With the 20th anniversary of the opening of Guantánamo swiftly approaching (on Jan. 11, 2022), the conference could not be better timed. Although President Biden has indicated his desire to close the prison, he has done little to encourage us to believe that it ranks high in his priorities.

Only one prisoner has been freed since he took office, and currently, of the 39 men still held, 13 have been approved for release, but are still held. Six of these men have been approved for release under Biden (via the Periodic Review Boards, a parole-type process established under President Obama), but others have not been freed despite being approved for release back in 2010, and President Biden needs to be reminded, as loudly as possible, that approving men for release but then not releasing them is both cruel and unjust.

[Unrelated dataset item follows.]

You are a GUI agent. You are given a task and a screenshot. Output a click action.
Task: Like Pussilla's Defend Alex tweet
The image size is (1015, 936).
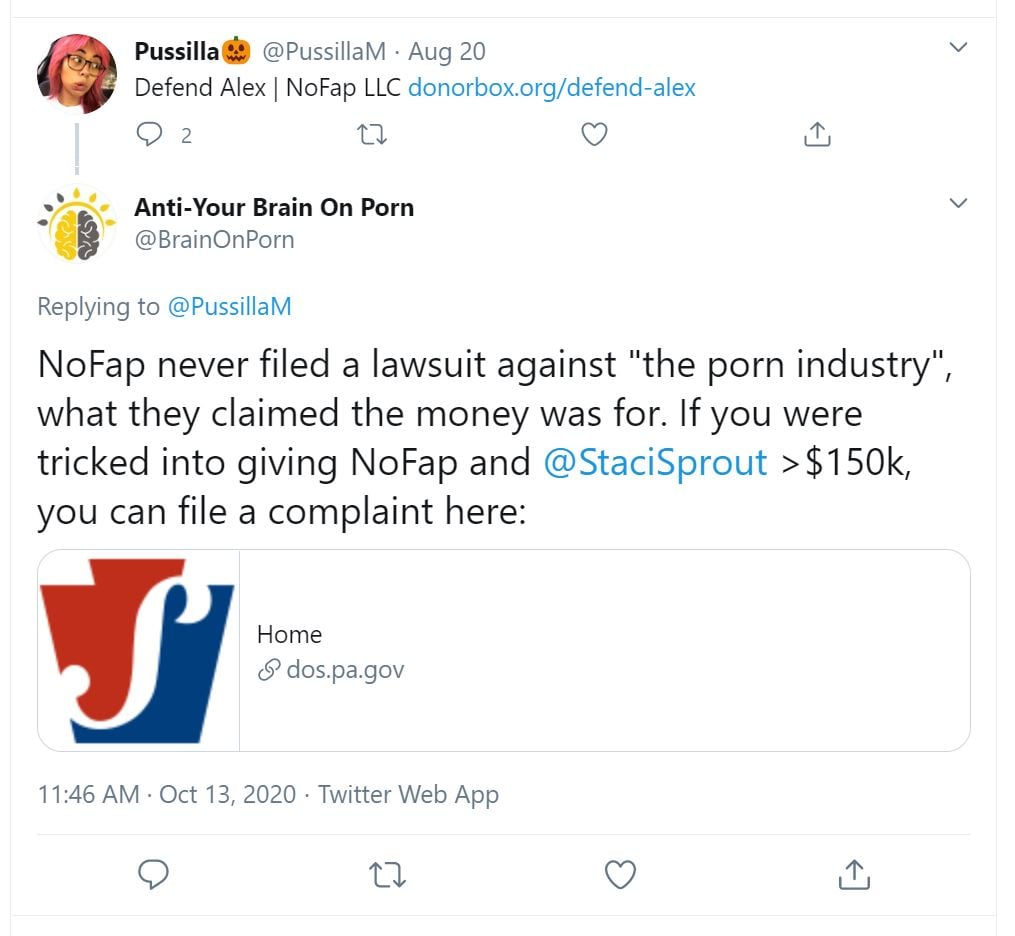594,135
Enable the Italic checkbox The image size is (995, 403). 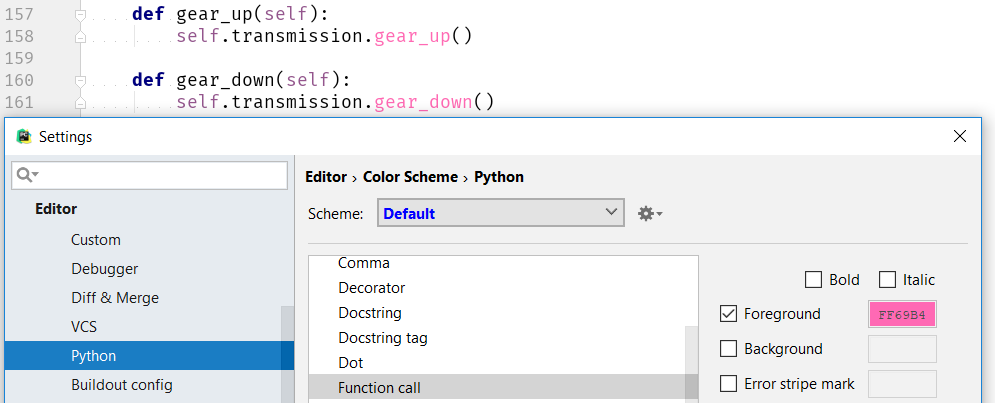tap(887, 280)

Of the 26 others, just 12 have been charged with crimes in the military commission trial system (or have been through that system), while the 14 others have been aptly described as "forever prisoners" — never charged with a crime, but historically considered too dangerous to release. Like most of the men approved for release but still held, they too have been through the Periodic Review Board process, but have repeatedly been found to still constitute some sort of threat, although the process itself is both opaque and not legally binding.

If they are not to be charged, they too must be released, as even U.S. lawmakers have finally realized that indefinite imprisonment without charge or trial is an abomination. However, President Biden is running out of time to deliver a major statement on his willingness to close Guantánamo by making sure that as many of these men as possible are released before that most ignominious of anniversaries — the 20th anniversary of the opening of the prison — arrives in just two months’ time.

We very much hope that the conference will help to maintain pressure on the Biden administration to move forward on the closure of Guantánamo by shining a light on the many reasons why, in the past, present and future, its existence has been, is and will continue to be intolerable.

Registration for the conference is £50 for those with institutional backing, but £10 for unaffiliated individuals. I hope it's of interest, and I hope to see you there.